During combat, players can divide their weapon skill modifier between attack and defense as they see fit. Damage is applied to specific parts of the body, with a chance of a "special" hit, "critical" hit or "fumble". Armor and shields will reduce damage.

===Magic===
The rules describe 170 spells. Magic is a spell-point system, and any character can cast spells, although the point cost is higher for non-wizards.

==Reception==
Christopher Earley reviewed Fifth Cycle in White Wolf #29 (Oct./Nov., 1991), rating it a 3 out of 5 and stated that "The one big flaw of Fifth Cycle is a lack of new direction; it won't survive by simply being an uninspired copy of the bigger FRPGs. Where it diverges from the standard it shows its best potential; such things as Withering Mages (magical tormentors for hire), Spell Trees [...] and Archaeological Charter groups (through which PCs get set up for adventuring as a respectable career) provide the character of the game, and therein lies the stuff with which to capture an audience."

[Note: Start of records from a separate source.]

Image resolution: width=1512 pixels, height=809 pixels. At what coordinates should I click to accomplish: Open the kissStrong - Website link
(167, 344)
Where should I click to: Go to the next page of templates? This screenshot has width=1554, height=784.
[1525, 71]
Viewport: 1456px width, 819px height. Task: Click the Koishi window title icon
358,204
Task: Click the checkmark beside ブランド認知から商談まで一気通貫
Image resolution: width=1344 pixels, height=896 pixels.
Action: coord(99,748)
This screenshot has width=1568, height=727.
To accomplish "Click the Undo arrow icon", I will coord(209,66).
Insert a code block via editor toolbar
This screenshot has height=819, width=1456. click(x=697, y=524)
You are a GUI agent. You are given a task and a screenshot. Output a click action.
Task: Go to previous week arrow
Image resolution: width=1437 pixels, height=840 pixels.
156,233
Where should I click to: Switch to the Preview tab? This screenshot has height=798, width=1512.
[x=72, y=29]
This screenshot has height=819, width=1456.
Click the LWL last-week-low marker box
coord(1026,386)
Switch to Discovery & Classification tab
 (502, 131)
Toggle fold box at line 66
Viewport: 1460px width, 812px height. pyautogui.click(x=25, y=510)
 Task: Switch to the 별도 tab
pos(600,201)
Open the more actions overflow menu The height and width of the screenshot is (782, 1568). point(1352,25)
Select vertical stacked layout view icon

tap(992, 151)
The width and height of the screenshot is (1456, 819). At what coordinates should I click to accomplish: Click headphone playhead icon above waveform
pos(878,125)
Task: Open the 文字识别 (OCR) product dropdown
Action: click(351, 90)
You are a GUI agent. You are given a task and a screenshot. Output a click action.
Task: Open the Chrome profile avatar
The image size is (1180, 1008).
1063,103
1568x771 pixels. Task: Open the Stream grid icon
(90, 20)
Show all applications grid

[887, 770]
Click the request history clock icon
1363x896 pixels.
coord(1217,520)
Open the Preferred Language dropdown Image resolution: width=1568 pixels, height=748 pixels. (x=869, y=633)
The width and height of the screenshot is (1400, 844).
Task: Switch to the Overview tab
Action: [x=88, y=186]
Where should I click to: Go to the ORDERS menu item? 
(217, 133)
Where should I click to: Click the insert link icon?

In the March 1992 edition of Dragon (Issue 179), Lester Smith thought the historical background of the five ages was "the game’s most valuable asset: a solid, plausible approach to fantasy. The history explains the existence of fantasy races, the reasons for conflict among those races, the existence of dungeons to explore, and the presence of magic and treasure lying in those dungeons." Smith thought the character generation system was "fairly straightforward", and the combat rules were "simple in concept but allow for fairly complex battle resolution." He concluded that "The Fifth Cycle game is a very satisfying product. From start to finish, it projects an aura of a well-thought-out, sensible fantasy system... This is a system that I could be happy with for a long time to come."

In 2002, Fifth Cycle was one of a dozen role-playing games termed by Ron Edwards as "fantasy heartbreakers", which are as Shannon Appelcline explains, "fantasy RPG games that were designed by people who seemed to know nothing about the advancement of game design since the original productions of Dungeons & Dragons".